Following the marchpast, Colonel (retired) Lorne Rodenbush, who was the squadron’s honorary colonel when it disbanded, and Sergeant (retired) Grant E. “Ted” Mahood, former national president of the Royal Canadian Air Force Association, presented Lieutenant-Colonel Townsend and the squadron with a print of a painting, titled “Me and My Shadow”, by Canadian artist Charles Kadin. Colonel (retired) Rodenbush explained that it portrays a scene in Afghanistan:  a D-model Chinook followed by its shadow on the desert sand.

“This is a proud moment for 450 Squadron,” Lieutenant-Colonel Townsend said in a statement released earlier in the day. “It reminds us of our devotion to duty, Canada and our Queen, as we move ahead with the job of bringing the Chinook towards operational capability.”

About RCAF squadron colours
An RCAF squadron is eligible to receive its colour – which is a standard bearing the squadron badge, motto and battle honours (if they have been awarded) – after 25 years of existence. They are held in the highest esteem and are brought out on display for only important parades and occasions, under the escort of an armed ‘colour party’ consisting of an officer and at least two non-commissioned officers.

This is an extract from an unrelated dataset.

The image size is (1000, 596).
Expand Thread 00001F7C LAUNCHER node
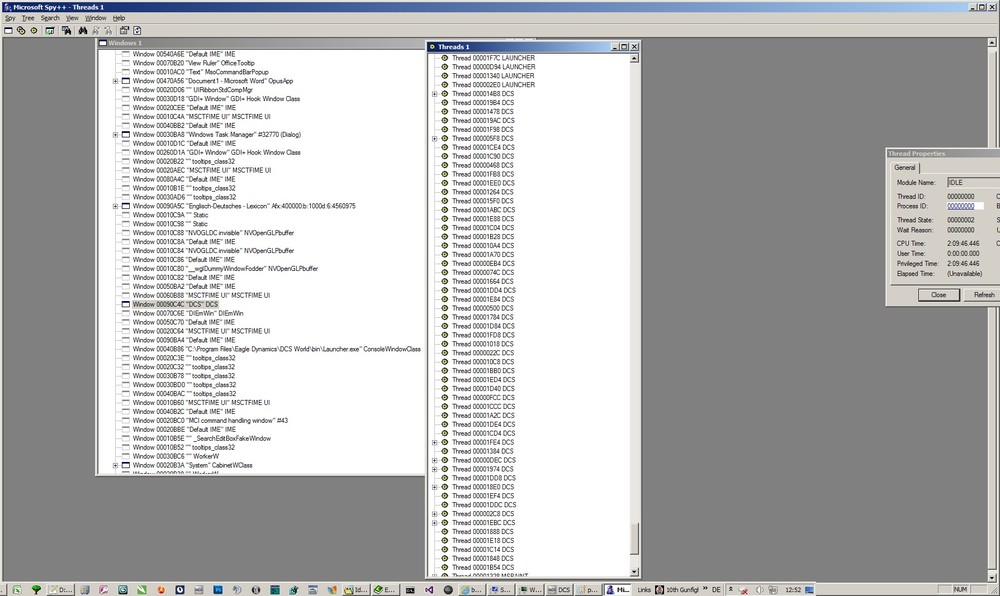tap(434, 59)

On April 10, 1958, Her Majesty Queen Elizabeth II approved the awarding of standards to operational squadrons of the RCAF, stipulating that a standard shall be "a rectangular silk flag two feet eight inches on the staff and four feet in the fly. It shall be light blue in colour and have a border composed of the floral emblems of the ten provinces of Canada in coloured silks, and in the centre shall be the Squadron badge, with white scrolls as required on which the Battle Honours of the Squadron shall be inscribed in black."

http://www.rcaf-arc.forces.gc.ca/en/article-template-standard.page?doc=symbol-of-pride-and-heritage-returns-to-450-squadron/ht6x4st1


----------



## dapaterson (25 Mar 2014)

[Old Canadian naming error]

But did they go to Australia?

[/Old Canadian naming error]


----------